Exercise prompt
Repeat only the lines below from the one containing "The width and height of the screenshot is (842, 404)." through the one containing "The width and height of the screenshot is (1035, 567).", inclusive, exactly as written.

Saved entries

=== Section Start ===

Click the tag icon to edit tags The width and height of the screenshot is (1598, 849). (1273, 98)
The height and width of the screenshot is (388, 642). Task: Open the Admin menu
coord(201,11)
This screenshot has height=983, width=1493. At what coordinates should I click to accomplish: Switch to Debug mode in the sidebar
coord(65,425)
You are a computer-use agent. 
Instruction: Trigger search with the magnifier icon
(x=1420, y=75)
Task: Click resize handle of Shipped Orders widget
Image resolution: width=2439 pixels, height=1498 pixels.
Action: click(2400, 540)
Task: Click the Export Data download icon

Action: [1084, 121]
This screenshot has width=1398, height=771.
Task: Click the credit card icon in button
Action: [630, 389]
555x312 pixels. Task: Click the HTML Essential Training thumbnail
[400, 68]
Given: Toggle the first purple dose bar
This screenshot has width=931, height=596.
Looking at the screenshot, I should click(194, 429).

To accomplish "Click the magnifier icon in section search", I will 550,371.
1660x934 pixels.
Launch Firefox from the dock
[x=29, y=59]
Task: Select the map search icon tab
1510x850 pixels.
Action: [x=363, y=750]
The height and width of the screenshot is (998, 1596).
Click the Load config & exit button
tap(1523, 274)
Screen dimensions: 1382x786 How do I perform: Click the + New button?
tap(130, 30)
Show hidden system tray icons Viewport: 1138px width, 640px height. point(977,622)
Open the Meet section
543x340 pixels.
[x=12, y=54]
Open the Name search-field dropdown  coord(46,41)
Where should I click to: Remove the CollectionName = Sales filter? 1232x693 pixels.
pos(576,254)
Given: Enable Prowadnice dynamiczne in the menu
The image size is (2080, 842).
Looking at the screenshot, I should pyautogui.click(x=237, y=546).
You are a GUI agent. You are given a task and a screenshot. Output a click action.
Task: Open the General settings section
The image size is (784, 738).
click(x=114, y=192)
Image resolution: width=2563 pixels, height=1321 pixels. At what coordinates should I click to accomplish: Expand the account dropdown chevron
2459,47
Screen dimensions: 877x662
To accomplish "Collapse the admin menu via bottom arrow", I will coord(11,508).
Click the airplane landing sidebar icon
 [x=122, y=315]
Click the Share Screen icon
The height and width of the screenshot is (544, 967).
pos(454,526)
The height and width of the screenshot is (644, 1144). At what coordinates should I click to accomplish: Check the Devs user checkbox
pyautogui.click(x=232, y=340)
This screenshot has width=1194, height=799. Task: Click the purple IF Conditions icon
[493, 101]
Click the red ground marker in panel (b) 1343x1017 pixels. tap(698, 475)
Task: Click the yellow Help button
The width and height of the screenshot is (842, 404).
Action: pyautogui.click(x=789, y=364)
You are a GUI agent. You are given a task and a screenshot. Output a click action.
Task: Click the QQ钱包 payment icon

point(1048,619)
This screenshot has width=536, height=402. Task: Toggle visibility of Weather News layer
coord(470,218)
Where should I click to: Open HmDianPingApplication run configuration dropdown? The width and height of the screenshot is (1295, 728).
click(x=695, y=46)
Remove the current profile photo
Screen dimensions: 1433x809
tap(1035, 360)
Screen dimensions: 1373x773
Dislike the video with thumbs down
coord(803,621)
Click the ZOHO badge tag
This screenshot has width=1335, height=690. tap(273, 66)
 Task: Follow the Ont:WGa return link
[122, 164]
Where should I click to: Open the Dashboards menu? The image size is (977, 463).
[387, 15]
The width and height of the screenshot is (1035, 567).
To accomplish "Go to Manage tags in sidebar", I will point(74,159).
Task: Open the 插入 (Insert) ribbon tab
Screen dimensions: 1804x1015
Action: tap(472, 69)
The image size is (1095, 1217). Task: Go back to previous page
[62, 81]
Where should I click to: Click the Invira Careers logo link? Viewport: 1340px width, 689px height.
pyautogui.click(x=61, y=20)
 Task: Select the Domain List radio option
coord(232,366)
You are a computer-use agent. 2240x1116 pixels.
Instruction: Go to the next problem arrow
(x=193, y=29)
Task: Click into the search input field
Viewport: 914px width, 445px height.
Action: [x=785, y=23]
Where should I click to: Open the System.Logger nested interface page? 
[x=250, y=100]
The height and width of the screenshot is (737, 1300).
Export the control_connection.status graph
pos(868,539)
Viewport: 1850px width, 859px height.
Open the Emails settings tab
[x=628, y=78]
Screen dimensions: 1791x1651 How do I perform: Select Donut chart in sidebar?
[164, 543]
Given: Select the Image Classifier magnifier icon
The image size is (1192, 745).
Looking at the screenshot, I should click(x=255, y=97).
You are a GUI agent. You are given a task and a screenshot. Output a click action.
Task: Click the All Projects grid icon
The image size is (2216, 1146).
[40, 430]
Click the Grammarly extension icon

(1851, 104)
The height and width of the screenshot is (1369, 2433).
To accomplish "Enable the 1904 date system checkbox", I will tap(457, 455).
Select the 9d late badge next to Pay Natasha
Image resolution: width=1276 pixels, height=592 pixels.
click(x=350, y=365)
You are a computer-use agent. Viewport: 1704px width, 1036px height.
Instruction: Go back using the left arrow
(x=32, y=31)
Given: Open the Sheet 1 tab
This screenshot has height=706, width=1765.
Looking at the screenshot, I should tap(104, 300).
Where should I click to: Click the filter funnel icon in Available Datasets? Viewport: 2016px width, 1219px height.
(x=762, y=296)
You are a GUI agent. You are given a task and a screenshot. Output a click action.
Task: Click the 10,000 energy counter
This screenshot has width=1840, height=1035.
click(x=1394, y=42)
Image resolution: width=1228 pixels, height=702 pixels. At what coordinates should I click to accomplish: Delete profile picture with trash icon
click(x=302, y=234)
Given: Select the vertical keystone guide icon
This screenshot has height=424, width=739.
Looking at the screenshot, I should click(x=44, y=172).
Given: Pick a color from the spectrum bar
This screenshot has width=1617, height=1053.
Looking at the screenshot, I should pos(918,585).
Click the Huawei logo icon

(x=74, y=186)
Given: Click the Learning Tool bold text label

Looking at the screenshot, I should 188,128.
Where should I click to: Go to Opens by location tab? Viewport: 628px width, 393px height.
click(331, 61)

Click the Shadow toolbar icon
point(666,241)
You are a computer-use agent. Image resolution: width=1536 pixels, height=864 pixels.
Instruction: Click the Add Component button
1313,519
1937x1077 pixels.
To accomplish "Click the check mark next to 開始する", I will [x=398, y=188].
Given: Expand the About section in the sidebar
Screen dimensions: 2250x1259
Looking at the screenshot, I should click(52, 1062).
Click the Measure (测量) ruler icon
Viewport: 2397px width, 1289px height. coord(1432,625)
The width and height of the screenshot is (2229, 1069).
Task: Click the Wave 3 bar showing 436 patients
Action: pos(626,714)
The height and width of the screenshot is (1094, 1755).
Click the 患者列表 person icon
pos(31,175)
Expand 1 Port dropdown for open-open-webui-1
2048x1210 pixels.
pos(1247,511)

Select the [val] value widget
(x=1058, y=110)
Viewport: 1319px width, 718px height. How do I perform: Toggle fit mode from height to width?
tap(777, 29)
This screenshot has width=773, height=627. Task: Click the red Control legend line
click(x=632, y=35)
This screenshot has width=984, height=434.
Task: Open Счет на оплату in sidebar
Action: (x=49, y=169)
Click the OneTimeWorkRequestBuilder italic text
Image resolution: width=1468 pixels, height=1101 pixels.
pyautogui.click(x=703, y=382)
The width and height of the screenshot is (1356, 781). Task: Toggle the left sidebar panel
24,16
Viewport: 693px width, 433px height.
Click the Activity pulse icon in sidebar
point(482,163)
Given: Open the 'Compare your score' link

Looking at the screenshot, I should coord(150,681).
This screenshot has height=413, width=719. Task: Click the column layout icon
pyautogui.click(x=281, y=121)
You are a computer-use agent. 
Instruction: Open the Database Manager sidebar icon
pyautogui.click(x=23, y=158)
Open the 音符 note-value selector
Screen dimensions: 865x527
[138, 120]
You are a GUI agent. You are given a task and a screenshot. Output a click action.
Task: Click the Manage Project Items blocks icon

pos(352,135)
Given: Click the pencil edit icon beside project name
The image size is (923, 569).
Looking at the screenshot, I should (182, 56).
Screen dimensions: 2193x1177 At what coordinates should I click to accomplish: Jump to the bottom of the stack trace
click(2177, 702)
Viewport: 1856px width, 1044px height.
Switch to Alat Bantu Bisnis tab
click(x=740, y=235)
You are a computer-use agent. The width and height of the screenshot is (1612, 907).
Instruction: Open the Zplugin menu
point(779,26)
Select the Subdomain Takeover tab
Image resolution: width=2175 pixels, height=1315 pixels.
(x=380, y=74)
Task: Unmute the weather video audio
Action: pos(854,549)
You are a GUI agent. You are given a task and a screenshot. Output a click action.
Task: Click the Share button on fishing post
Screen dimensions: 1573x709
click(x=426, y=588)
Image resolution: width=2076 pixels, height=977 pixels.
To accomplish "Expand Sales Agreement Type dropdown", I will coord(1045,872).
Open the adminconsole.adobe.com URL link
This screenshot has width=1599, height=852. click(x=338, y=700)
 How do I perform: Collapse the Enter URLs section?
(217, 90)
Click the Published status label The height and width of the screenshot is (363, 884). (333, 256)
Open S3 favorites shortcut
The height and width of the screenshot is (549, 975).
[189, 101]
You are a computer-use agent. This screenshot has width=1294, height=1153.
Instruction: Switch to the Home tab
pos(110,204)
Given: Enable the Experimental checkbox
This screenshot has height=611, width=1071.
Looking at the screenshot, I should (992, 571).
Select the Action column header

=== Section End ===

Solution to this task
The width and height of the screenshot is (842, 404).
Action: pyautogui.click(x=789, y=364)
You are a GUI agent. You are given a task and a screenshot. Output a click action.
Task: Click the QQ钱包 payment icon

point(1048,619)
This screenshot has width=536, height=402. Task: Toggle visibility of Weather News layer
coord(470,218)
Where should I click to: Open HmDianPingApplication run configuration dropdown? The width and height of the screenshot is (1295, 728).
click(x=695, y=46)
Remove the current profile photo
Screen dimensions: 1433x809
tap(1035, 360)
Screen dimensions: 1373x773
Dislike the video with thumbs down
coord(803,621)
Click the ZOHO badge tag
This screenshot has width=1335, height=690. tap(273, 66)
 Task: Follow the Ont:WGa return link
[122, 164]
Where should I click to: Open the Dashboards menu? The image size is (977, 463).
[387, 15]
The width and height of the screenshot is (1035, 567).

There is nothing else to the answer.